Die kritische Infrastruktur wie der Hafen von Shanghai, Flughäfen sowie der Bahn- und Frachtverkehr soll vorerst aufrecht erhalten werden, der Güterverkehr wird aber teilweise nur eingeschränkt möglich sein.

Der LKW-Transport ist vorerst noch in den Haupthäfen Chinas und in nahe gelegenen Städten verfügbar, vorausgesetzt die Fahrer können einen von den lokalen Behörden angeforderten negativen NAT-Test vorlegen. Wir gehen auch davon aus, dass sich der LKW-Verkehr zwischen Shenzhen und den nahe gelegenen Städten allmählich normalisieren wird, während der LKW-Verkehr nach/aus Shanghai aufgrund einer vollständigen Abriegelung der Shanghaier Bezirke Pudong und Puxi bis zum 5. April um 30 % beeinträchtigt sein wird. Folglich ist mit längeren Lieferzeiten und einer Erhöhung der Transportkosten und Umleitungs- und Autobahngebühren zu rechnen, informiert die Container-Reederei  Maersk auf ihrer Webseite.
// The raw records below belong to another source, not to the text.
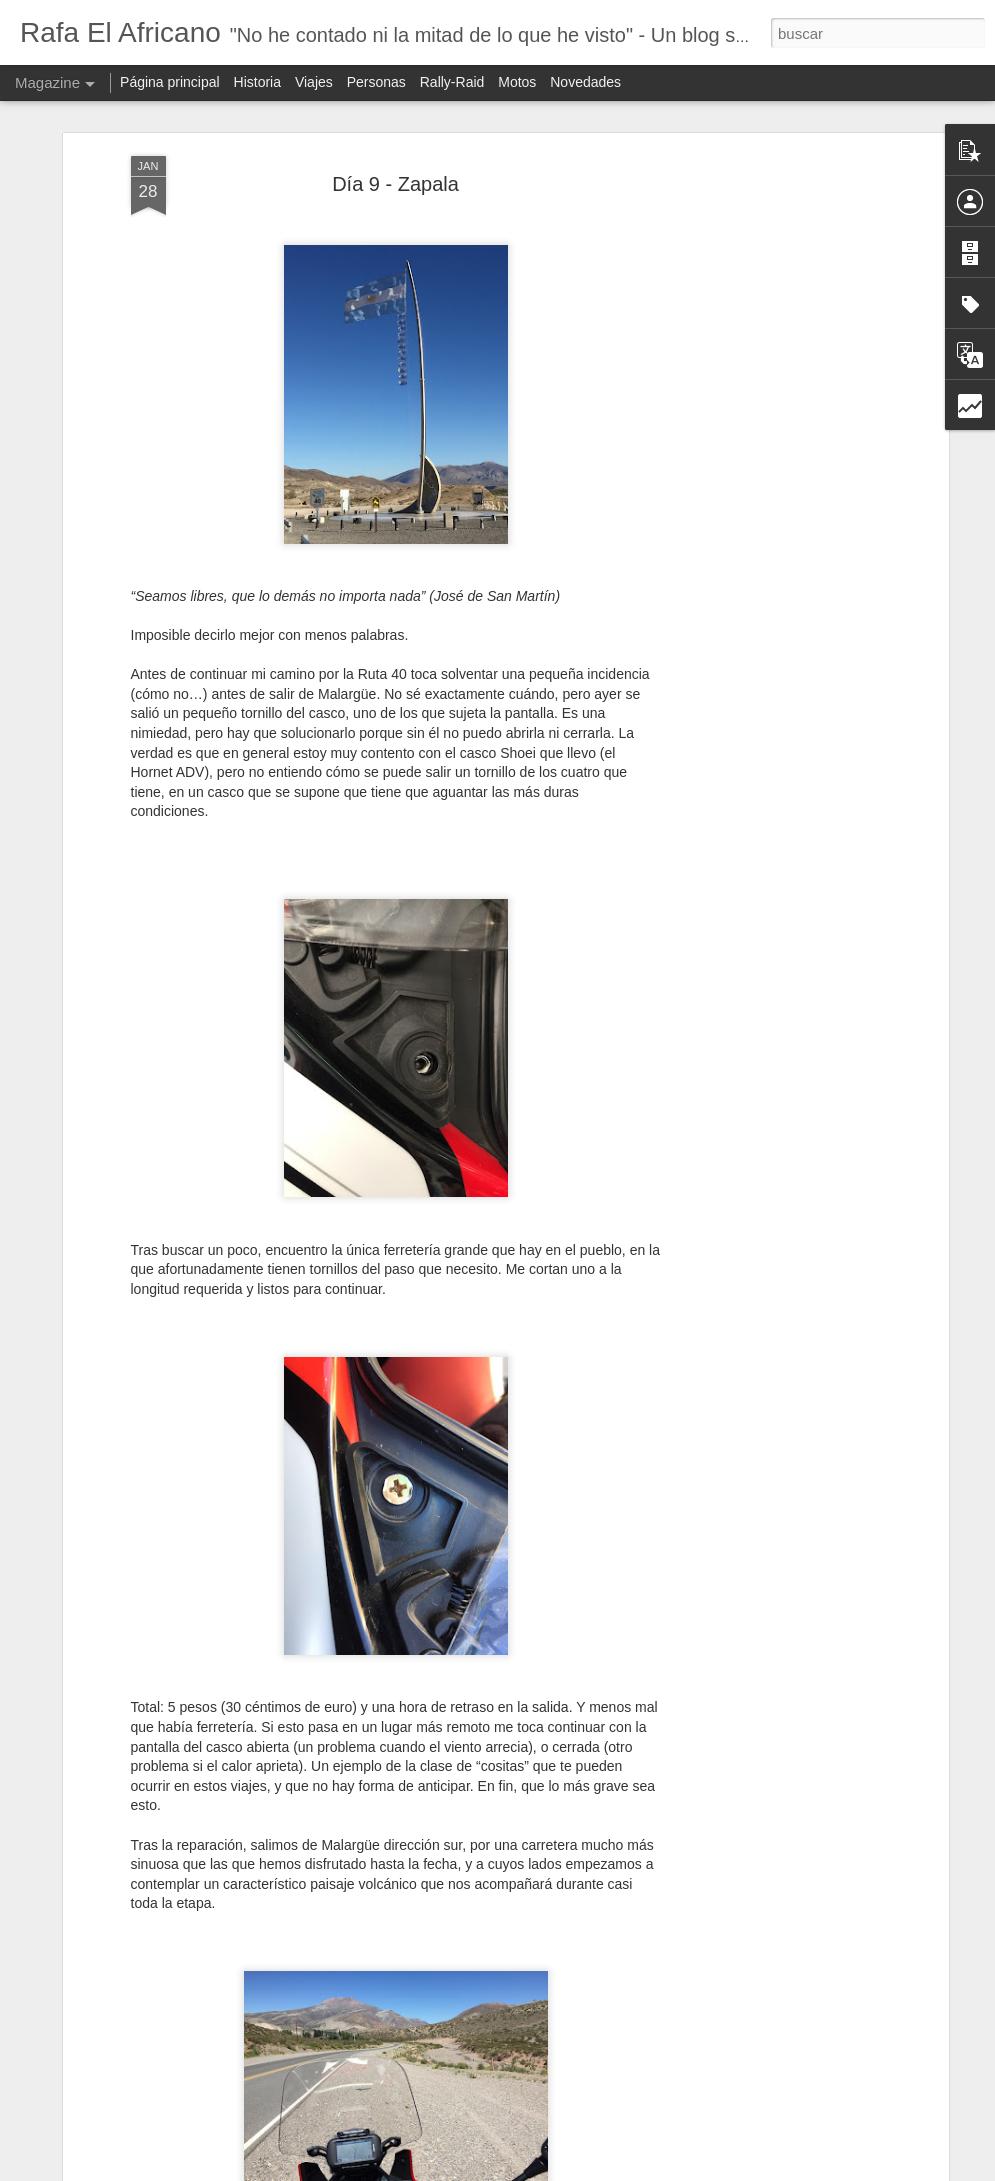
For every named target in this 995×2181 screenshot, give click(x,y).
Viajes (314, 82)
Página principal (170, 82)
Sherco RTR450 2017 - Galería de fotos (450, 1704)
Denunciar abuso (687, 2170)
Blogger (620, 2170)
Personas (376, 82)
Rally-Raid (452, 82)
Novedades (585, 82)
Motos (517, 82)
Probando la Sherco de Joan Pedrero (441, 1931)
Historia (257, 82)
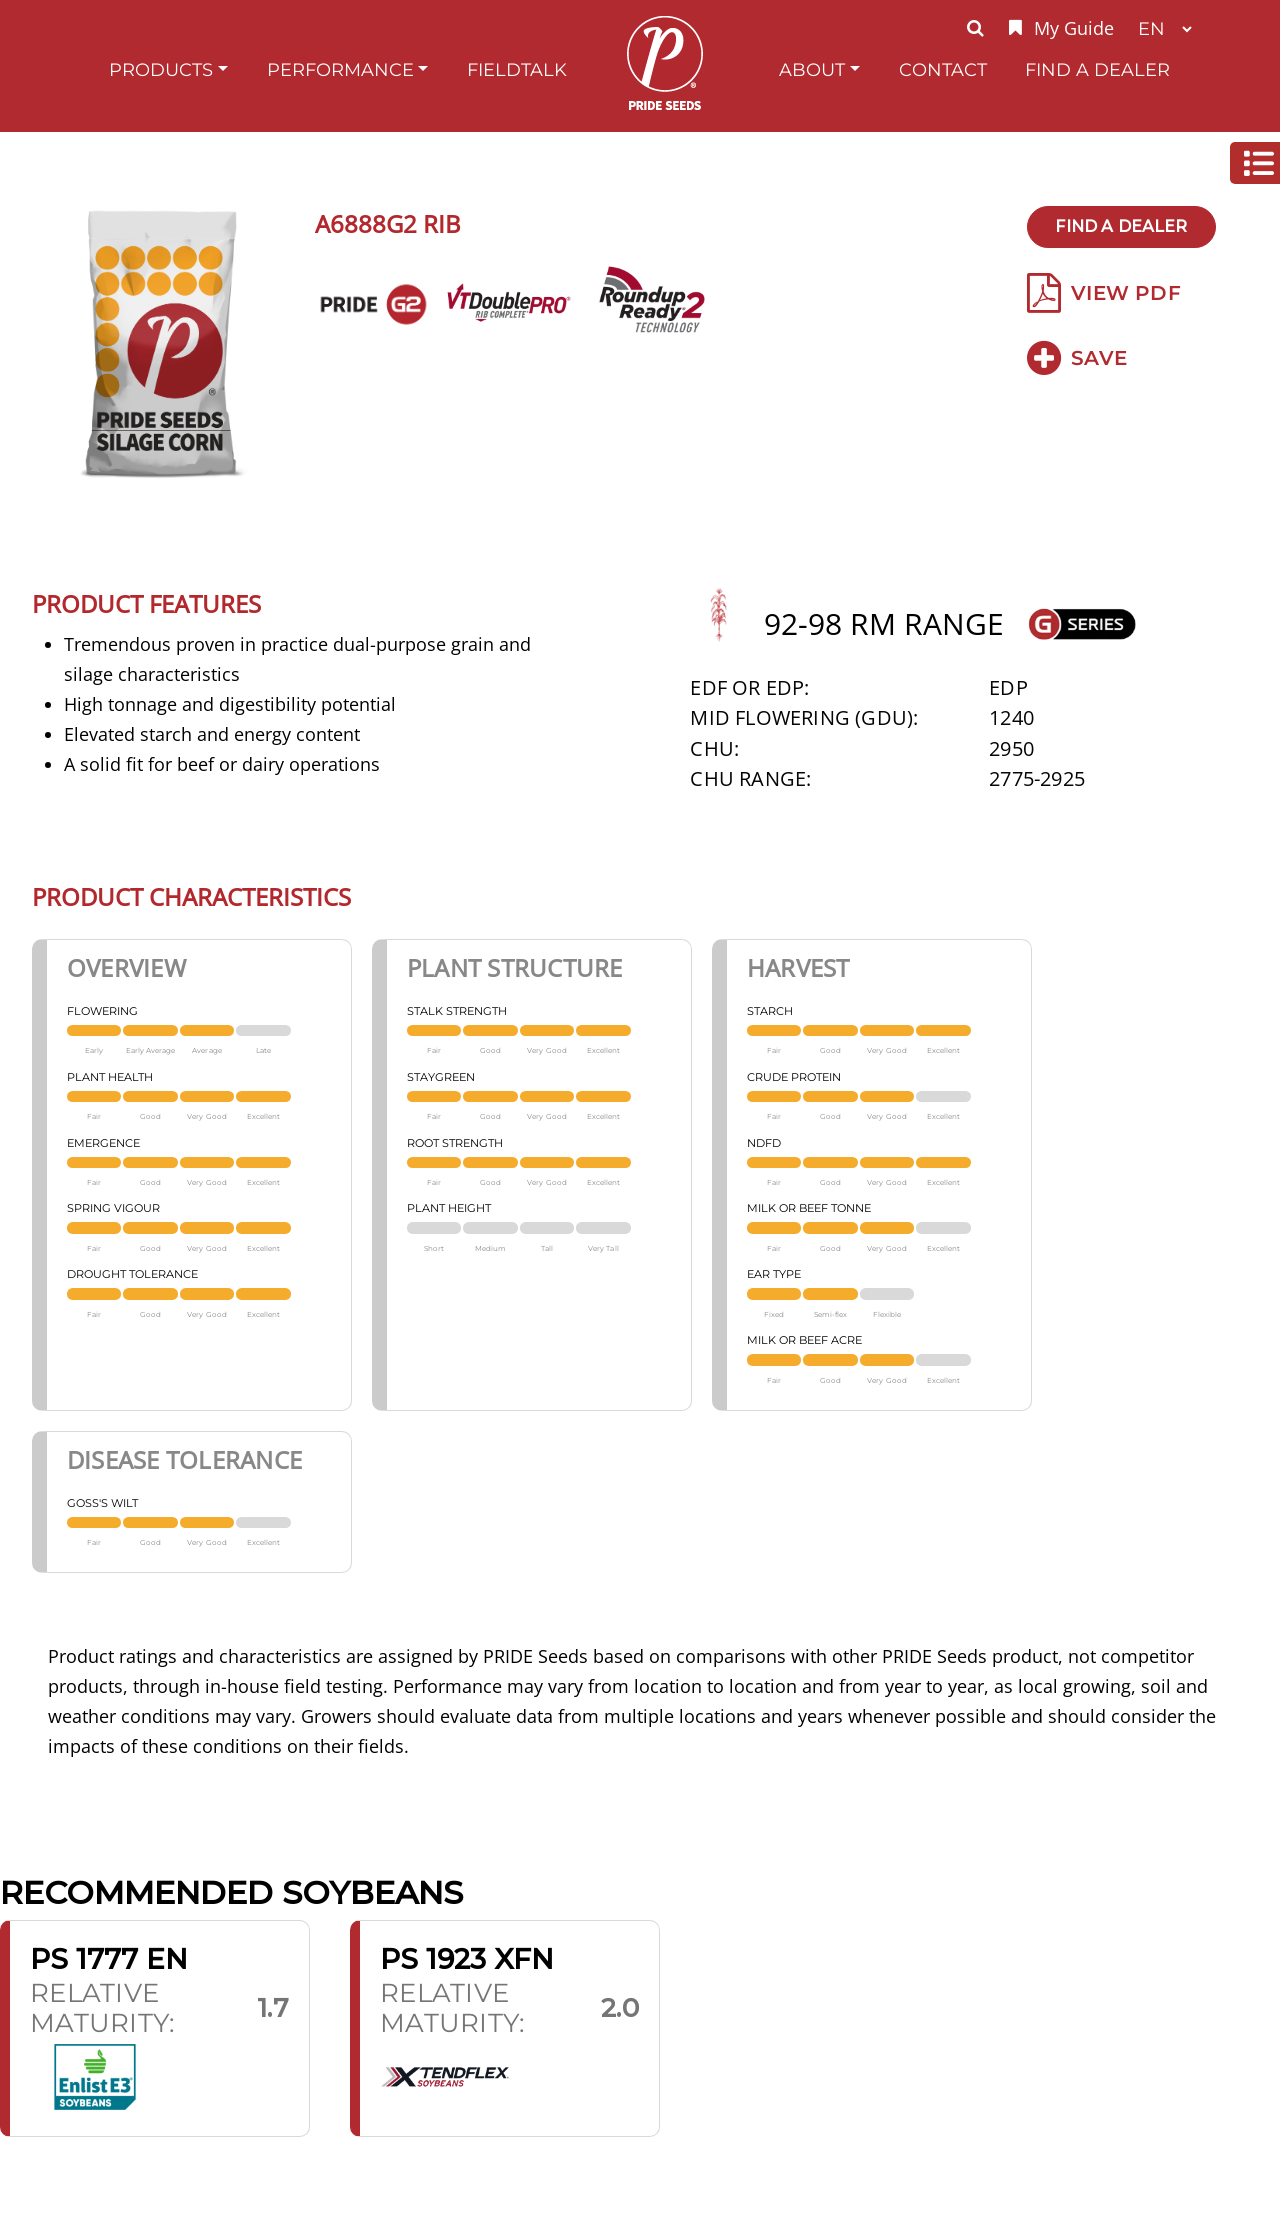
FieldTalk (517, 69)
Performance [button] (340, 69)
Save (1077, 358)
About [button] (812, 69)
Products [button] (161, 69)
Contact (943, 69)
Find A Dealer (1097, 69)
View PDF (1104, 293)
Lieferengpässe auch in Deutschland?

Der kurzzeitige Lockdown wird auch unmittelbar Einfluss auf die deutsche Wirtschaft haben, da ein Großteil der in China tätigen deutschen Unternehmen ihre Niederlassungen in der Hafenmetropole Shanghai hat. Maximilian Butek von der Auslandshandelskammer in Shanghai geht im Gespräch mit der ARD davon aus, dass mit einer weiteren Reduzierung oder Stilllegung der Produktion in vielen Unternehmen zu rechnen ist, was auch zu Lieferengpässen in Deutschland führen wird.

Chinas Wirtschaftsziele sehen Experten derzeit als noch nicht gefährdet. Sollte die Pandemie jedoch eskalieren, könnte das geschätzte Wirtschaftswachstum von 5,5 Prozent tatsächlich verfehlt werden.